Q: How to migrate from local to the cluster mode?

A: If you intend to migrate your production system from the local (non-cluster) to the cluster mode, follow these steps:

Update the configuration to the cluster mode as explained above on your main server.

Use the same configuration on other cluster nodes.

Move the index and value storage to the shared file system.

Start the cluster.

Q: Why is startup failed with the “Port value out of range” error?

A: On Linux, your startup is failed if you encounter the following error:

[INFO] Caused by: java.lang.IllegalArgumentException: Port value out of range: 65536

This problem happens under specific circumstances when the JGroups networking library behind the clustering attempts to detect the IP to communicate with other nodes.

You need to verify:

  • The host name is a valid IP address, served by one of the network devices, such as eth0, and eth1.

  • The host name is NOT defined as localhost or 127.0.0.1.

Q: How to solve the “failed sending message to null” error?

A: If you encounter the following error when starting up in the cluster mode on Linux:

Dec 15, 2010 6:11:31 PM org.jgroups.protocols.TP down
        SEVERE: failed sending message to null (44 bytes)
        java.lang.Exception: dest=/228.10.10.10:45588 (47 bytes)

Be aware that clustering on Linux only works with IPv4. Therefore, when using a cluster under Linux, add the following property to the JVM parameters:

-Djava.net.preferIPv4Stack=true

→ List of tasks:
A. Transcribe the part of the cluster FAQ that begins at the words "Q: How to migrate" and stops after the words "Start the cluster.".
B. According to the cluster FAQ, what property should be added to the JVM parameters when using a cluster under Linux?

→ Given information:
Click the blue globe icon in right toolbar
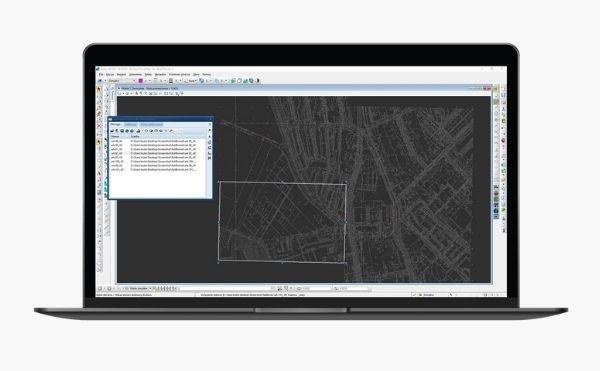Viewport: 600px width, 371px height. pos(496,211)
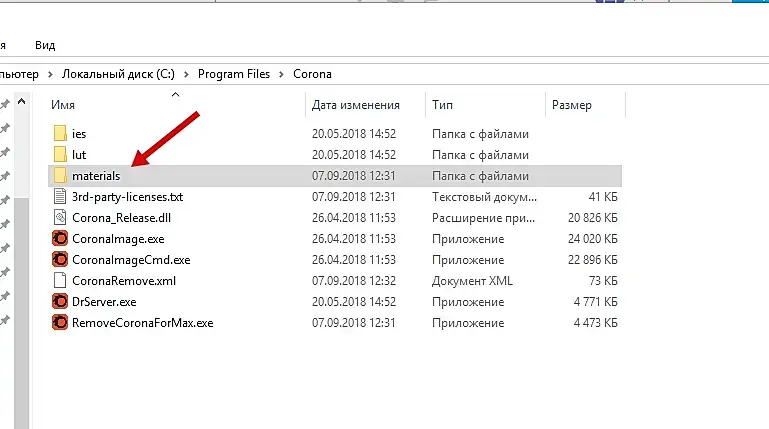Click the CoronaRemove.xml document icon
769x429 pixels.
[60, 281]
---
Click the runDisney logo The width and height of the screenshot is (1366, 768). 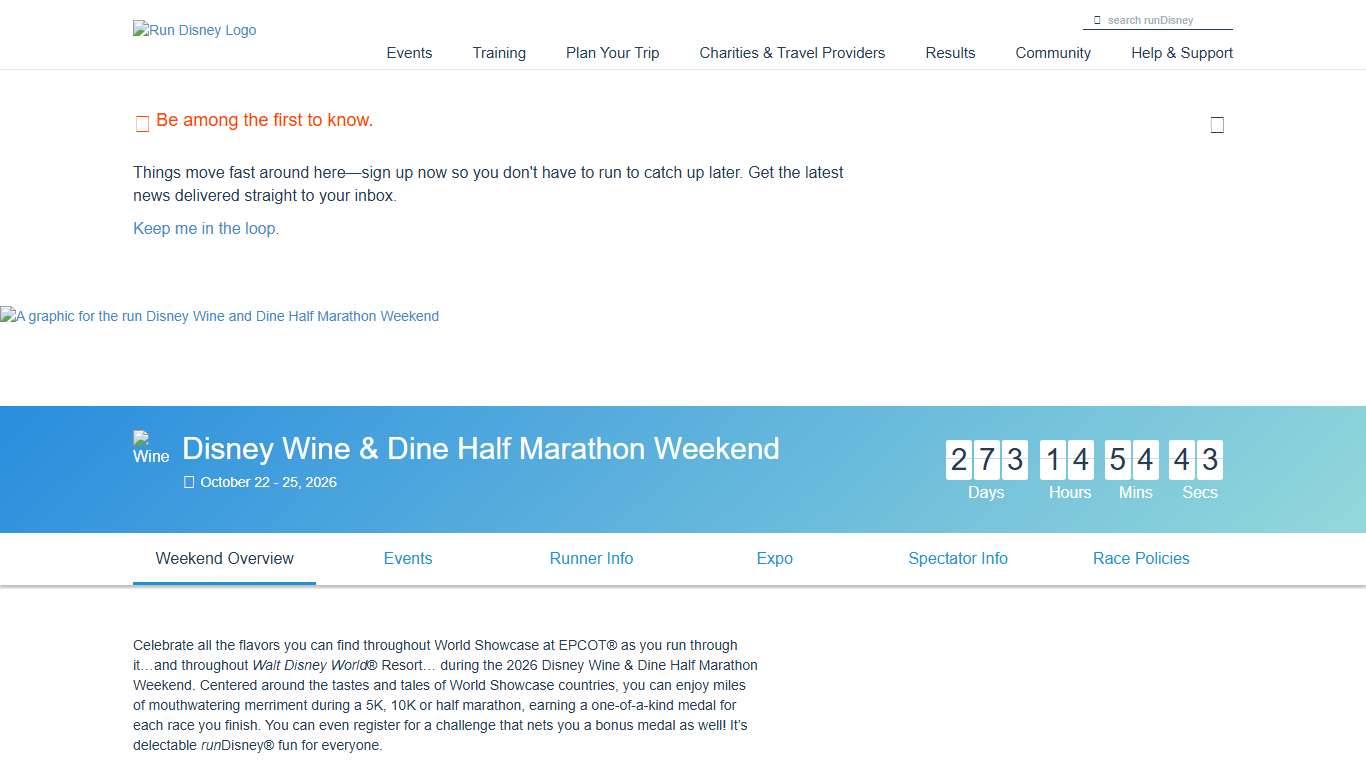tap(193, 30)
--
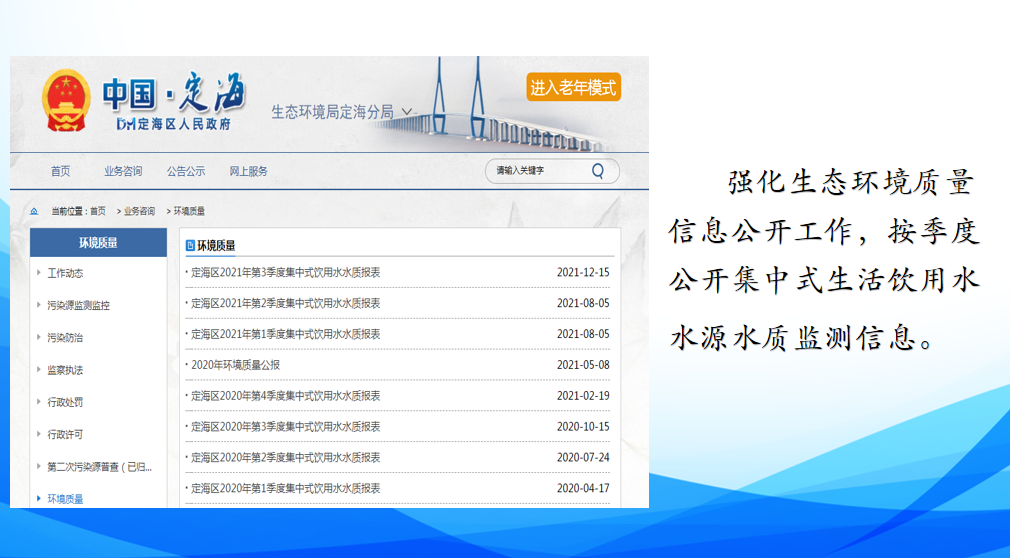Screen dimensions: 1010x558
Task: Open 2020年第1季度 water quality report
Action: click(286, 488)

→ Results in order:
A.
Q: How to migrate from local to the cluster mode?

A: If you intend to migrate your production system from the local (non-cluster) to the cluster mode, follow these steps:

Update the configuration to the cluster mode as explained above on your main server.

Use the same configuration on other cluster nodes.

Move the index and value storage to the shared file system.

Start the cluster.

B. -Djava.net.preferIPv4Stack=true